Consolidated EBIT means, for any period, (A) the sum of the amounts for such period of (i) Consolidated Net Income, (ii) provisions for taxes based on income, (iii) Consolidated Interest Expense, (iv) amortization or write-off of deferred financing costs to the extent deducted in determining Consolidated Net Income and (v) losses on sales of assets (excluding sales in the ordinary course of business) and other extraordinary losses less (B) the amount for such period of gains on sales of assets (excluding sales in the ordinary course of business) and other extraordinary gains, all as determined on a consolidated basis in accordance with GAAP.
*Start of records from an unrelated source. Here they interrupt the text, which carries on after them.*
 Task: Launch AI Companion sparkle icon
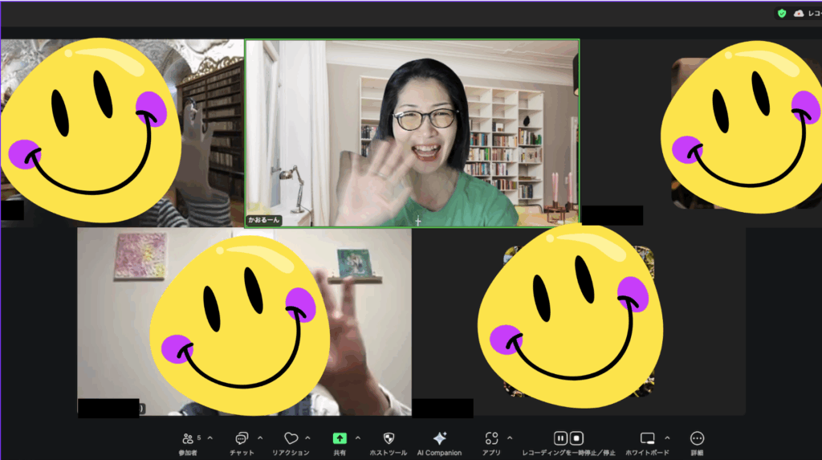(439, 439)
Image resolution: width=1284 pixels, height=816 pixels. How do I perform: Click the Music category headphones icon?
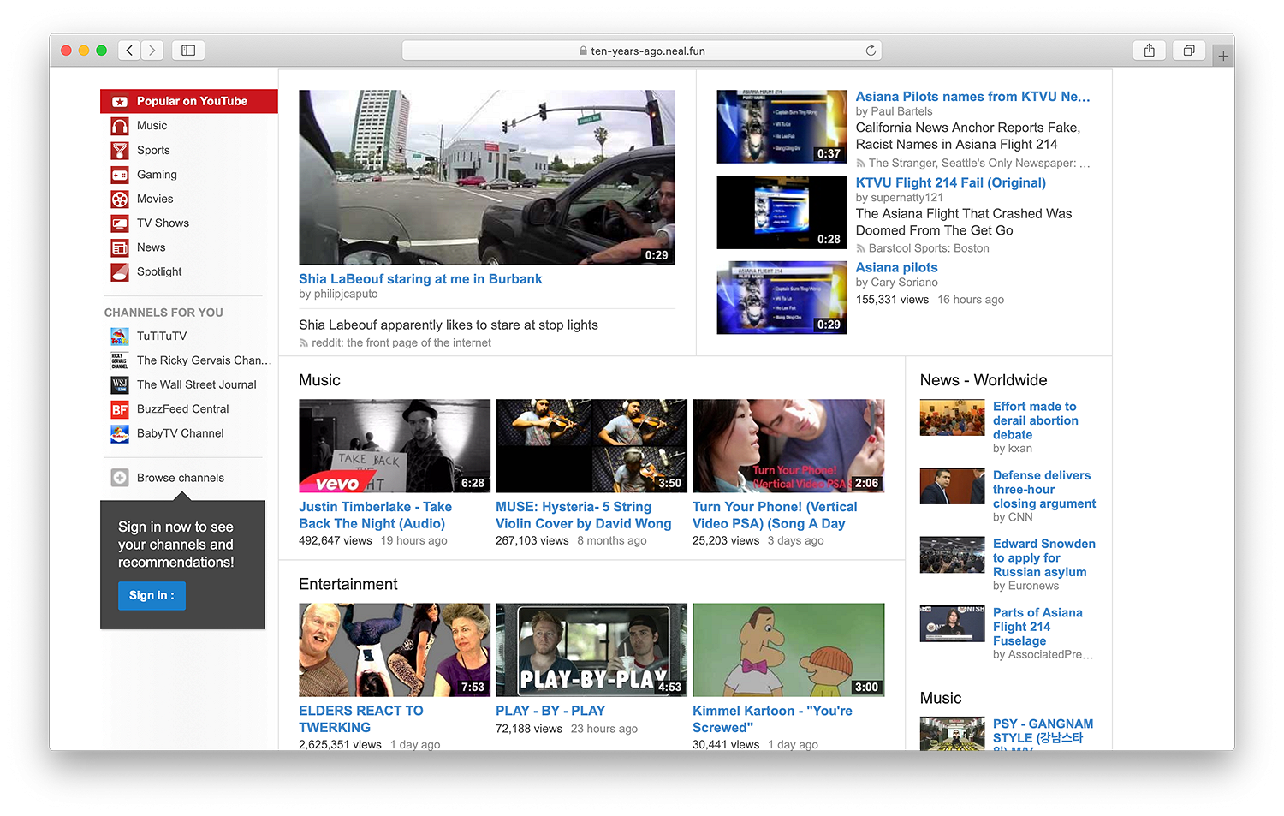point(120,126)
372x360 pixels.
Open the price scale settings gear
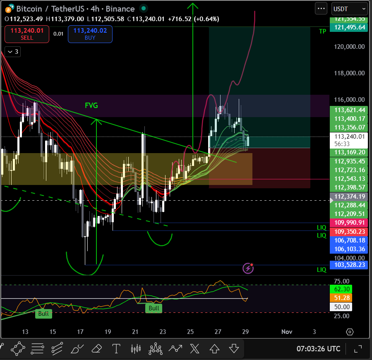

Consolidated EBIT means, for any period, the sum of the following determined on a Consolidated basis, without duplication, for the Borrower and its Subsidiaries in accordance with GAAP, (a) Consolidated Net Income for the most recently completed Measurement Period plus (b) the following to the extent deducted in calculating such Consolidated Net Income (without duplication): (i) Consolidated Interest Charges, (ii) the provision for federal, state, local and foreign income taxes payable, (iii) non-cash amortization of share-based compensation, (iv) non-cash charges from goodwill impairments, (v) non-recurring fees, costs and expenses incurred in connection with Permitted Acquisitions and issuances of Equity Interests (either through private or public placement) by the Borrower, (vi) Consolidated EBIT of any Subsidiary acquired in connection with a Permitted Acquisition on a Pro Forma Basis, (vii) cash distributions received on account of Investments in unconsolidated joint ventures, (viii) the amount of net cost savings and operating expense reductions, in each case, with respect to accounting, compensation expenses, occupancy costs, rental expenses and other cost and expense items, provided that (A) such amounts are identifiable, quantifiable, and factually supportable in the good faith judgment of the Borrower and the Administrative Agent, (B) such net cost savings and operating expense reductions are directly attributable to a Permitted Acquisition and the benefits therefrom are anticipated by the Borrower in good faith to be realized within 12 months of the event giving rise thereto (and shall be net of the amount of actual benefits realized during such period) and (C) the aggregate addbacks pursuant to this clause (b)(viii) shall in no event exceed fifteen percent (15%) of Consolidated EBIT for such period (as calculated prior to giving effect to such addbacks), and (ix) non-recurring costs and expenses of the Borrower and its Subsidiaries.
Consolidated EBIT means, for any period, (a) Consolidated EBITDA for such period minus (b) depreciation and amortization associated with Consolidated EBITDA for such period.